- Developer: Nero AG
- Initial release: 1 May 2006; 19 years ago
- Final release: 1.5.4.0 (See table below) / February 18, 2010; 15 years ago
- Operating system: Windows, Linux
- Platform: IA-32
- Size: 2.1 MB
- Available in: English
- Type: Encoder/Decoder/Metadata Tool
- License: Freeware
- Website: https://web.archive.org/web/20160310025758/http://www.nero.com:80/enu/company/about-nero/nero-aac-codec.php

= Nero AAC Codec =

Audio codec

Nero AAC Codec is a set of software tools for encoding and decoding Advanced Audio Coding (AAC) format audio, and editing MPEG-4 metadata. It was developed and distributed by Nero AG, and is available at no cost for Windows and Linux for non-commercial use. The codec was originally part of Nero Digital, but was later released as a stand-alone package.
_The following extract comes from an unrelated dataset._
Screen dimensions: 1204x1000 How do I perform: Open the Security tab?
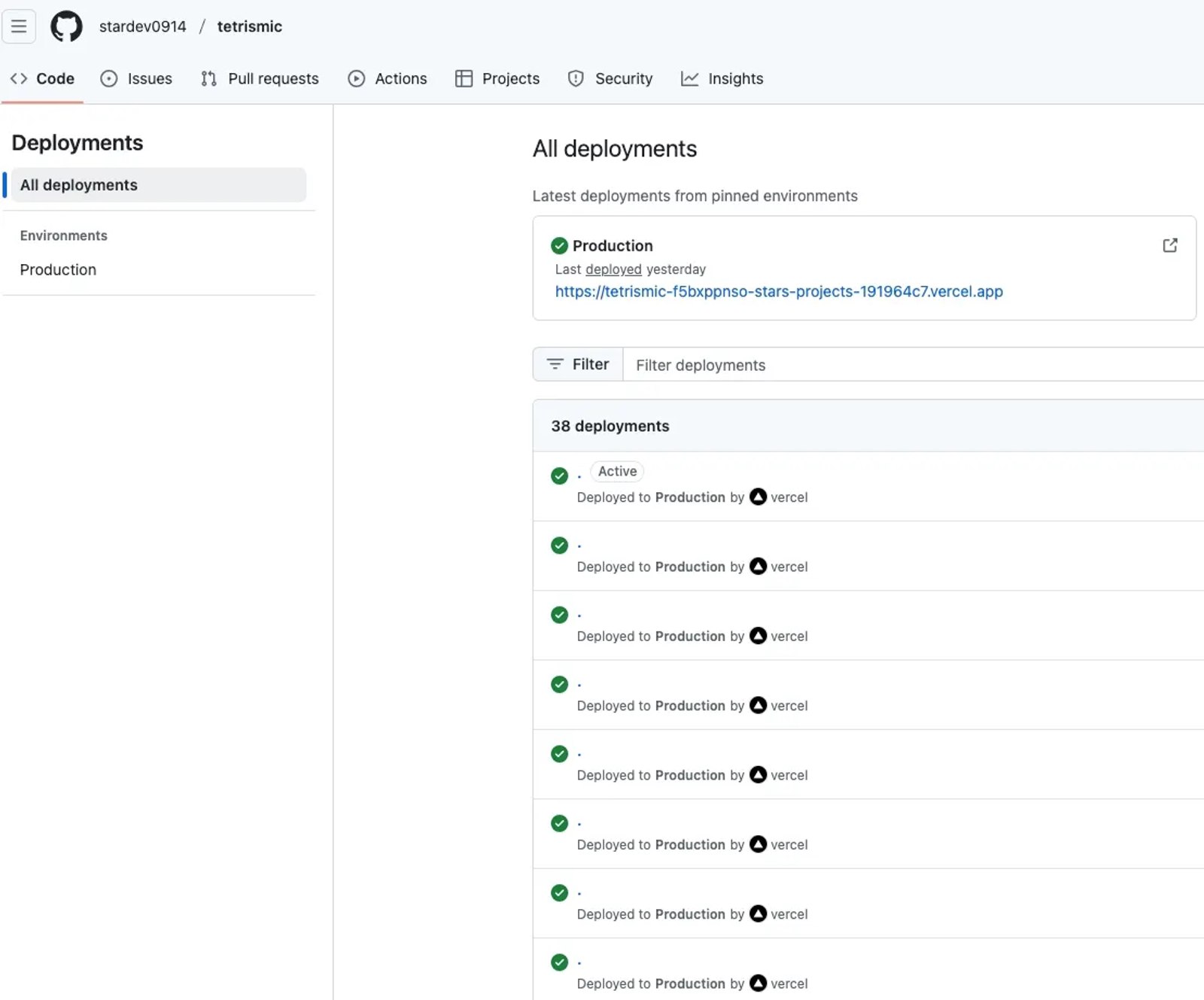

Nero's AAC encoder has been very competitive when tested against other encoders in scientific listening tests, for a time, second only to Apple's AAC encoder.
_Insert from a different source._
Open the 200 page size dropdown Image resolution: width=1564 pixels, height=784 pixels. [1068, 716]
In 2006, Chip Magazine (Germany) found that AAC files encoded with the Nero AAC encoder would consume as little as half of the space on a portable music player when compared to MP3 files of similar audio quality.

==Components and Capabilities==
The current package is labeled version "1.5.1.0", but contains the following three utilities:

| Tool | Role | Latest version |
|---|---|---|
| neroAacEnc | AAC encoder | 1.5.4.0 (Feb 18 2010) |
| neroAacDec | AAC decoder | 1.5.1.0 (Dec 17 2009) |
| neroAacTag | MP4 metadata editor | 1.5.1.0 (Dec 17 2009) |

The encoder and decoder support MPEG-4 AAC LC, HE-AAC (AAC LC + SBR), and HE-AACv2 (LC + SBR + PS) Audio Object Types. Sample rates up to 96 kHz, and multichannel audio up to six channels (5.1 surround) are supported.
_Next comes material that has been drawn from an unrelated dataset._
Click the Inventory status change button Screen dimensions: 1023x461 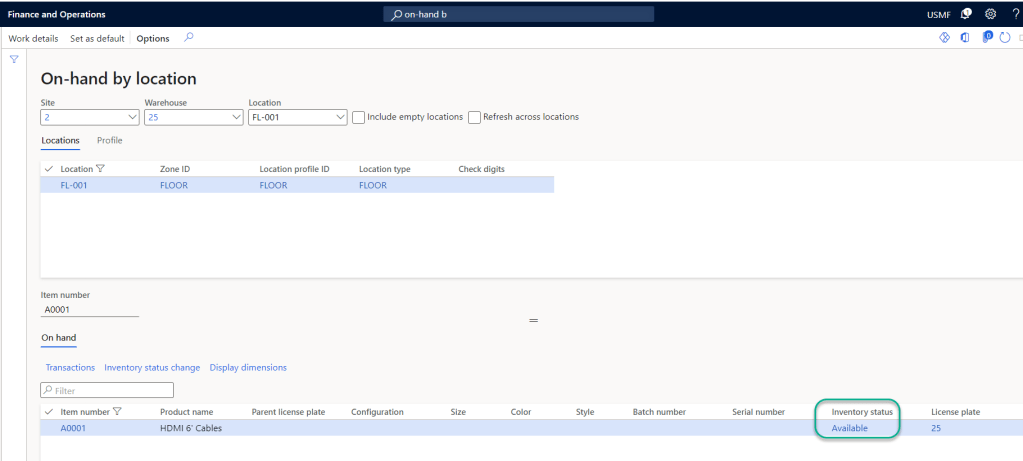pos(152,368)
The metadata utility can read and write Nero Digital, iTunes, and Memory Stick format tags to MPEG-4 containers.

These command-line tools are commonly used by shell scripts and programs like ABCDE, Exact Audio Copy and foobar2000 to convert audio to AAC.

==History==
The codec was originally part of Nero Digital, a complete MPEG-4 Audio/Video solution. The ASP/AVC (video) codec was developed by a French company called Ateme. Nero built an in-house team to develop the AAC (audio) codec that included Ivan Dimkovic, Menno Bakker, and others. Dimkovic was the author of the PsyTel codec, and the Nero AAC codec is said to be based on this work. Menno Bakker was the developer of FAAC, one of the earliest widely available AAC encoders, and also what would become its companion decoder, FAAD. The Nero AAC codec became a stand-alone package around 2006, although still called Nero Digital Audio until 2009. Nero apparently still uses the codec in its products. Neither Dimkovic nor Bakker currently work at Nero, and development of the codec has stalled, but the software is stable and remains a reliable, and high-quality, option for AAC encoding.